Abstract

In resource-constrained Internet-of-Things networks, the use of conventional message authentication codes (MACs) to provide message authentication and integrity is not possible due to the large size of the MAC output. A straightforward yet naive solution to this problem is to employ a truncated MAC which undesirably sacrifices cryptographic strength in exchange for reduced communication overhead. In this article, we address this problem by proposing a novel approach for message authentication called cumulative MAC (CuMAC), which consists of two distinctive procedures: 1) aggregation and 2) accumulation. In aggregation, a sender generates compact authentication tags from segments of multiple MACs by using a systematic encoding procedure. In accumulation, a receiver accumulates the cryptographic strength of the underlying MAC by collecting and verifying the authentication tags.
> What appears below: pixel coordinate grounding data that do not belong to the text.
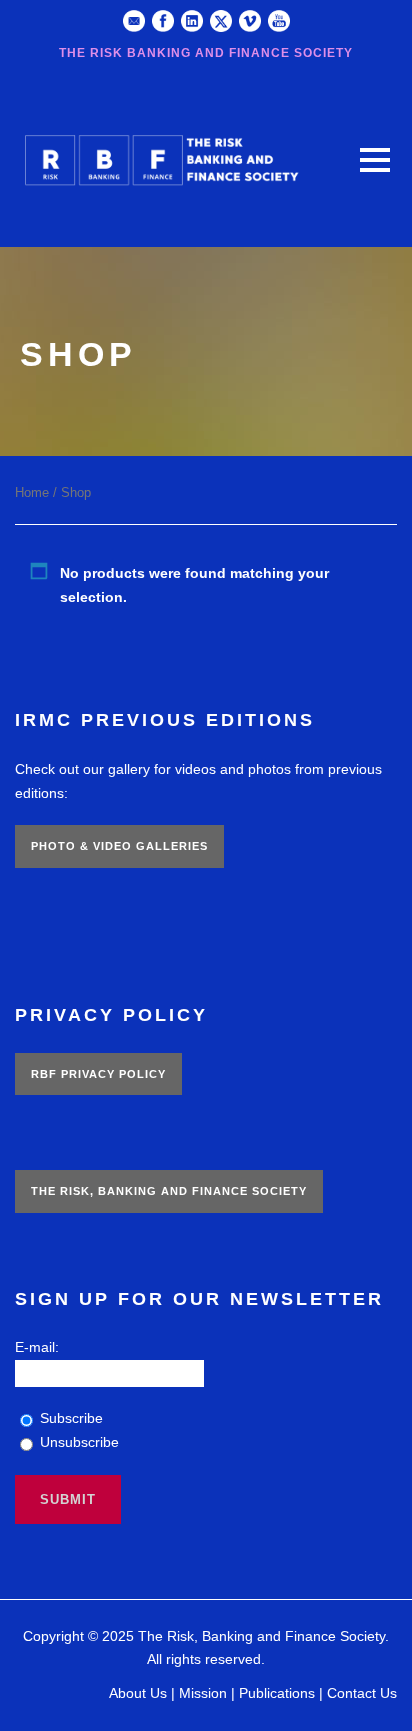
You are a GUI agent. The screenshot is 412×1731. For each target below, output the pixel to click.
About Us (138, 1693)
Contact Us (362, 1693)
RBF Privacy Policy (98, 1074)
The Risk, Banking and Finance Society (169, 1191)
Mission (203, 1693)
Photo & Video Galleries (119, 846)
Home (32, 492)
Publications (277, 1693)
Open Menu (374, 159)
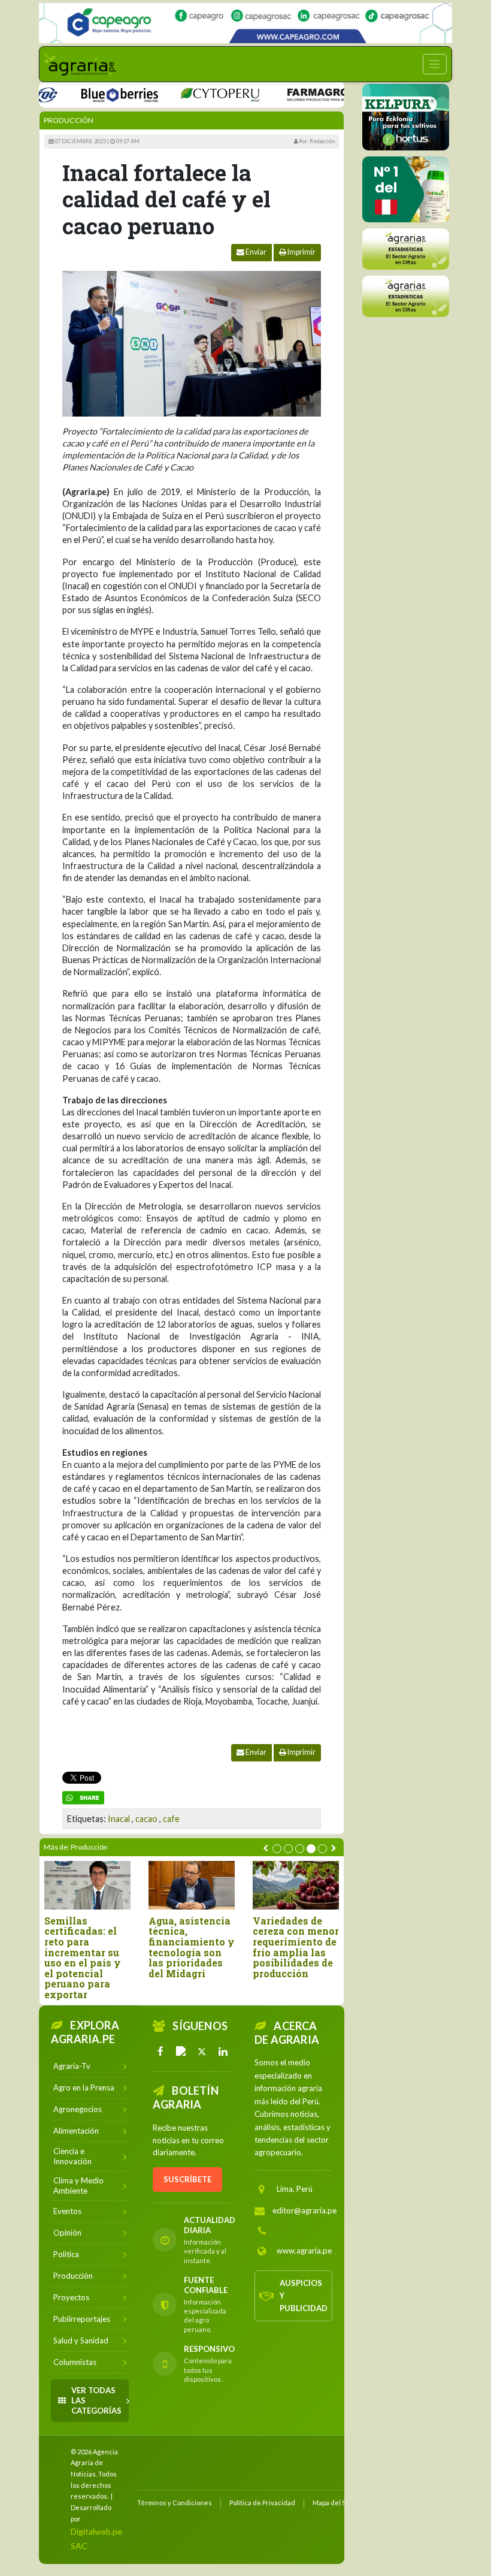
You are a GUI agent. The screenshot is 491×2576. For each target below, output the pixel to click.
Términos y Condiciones (174, 2502)
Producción (68, 120)
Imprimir (301, 252)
Embodied with these two procedures, CuMAC enables the receiver to achieve an advantageous tradeoff between the cryptographic strength and the latency in the processing of the authentication tags. Furthermore, for some latency-sensitive messages where this tradeoff may be unacceptable, we propose a variant of CuMAC that we refer to as CuMAC with speculation (CuMAC/S). In addition to the aggregation and accumulation procedures, CuMAC/S enables the sender and receiver to employ a speculation procedure for predicting future message values and precomputing the corresponding MAC segments. For the messages which can be reliably speculated, CuMAC/S significantly reduces the MAC verification latency without compromising the cryptographic strength. We have carried out a comprehensive evaluation of CuMAC and CuMAC/S through simulation and a prototype implementation on a real car.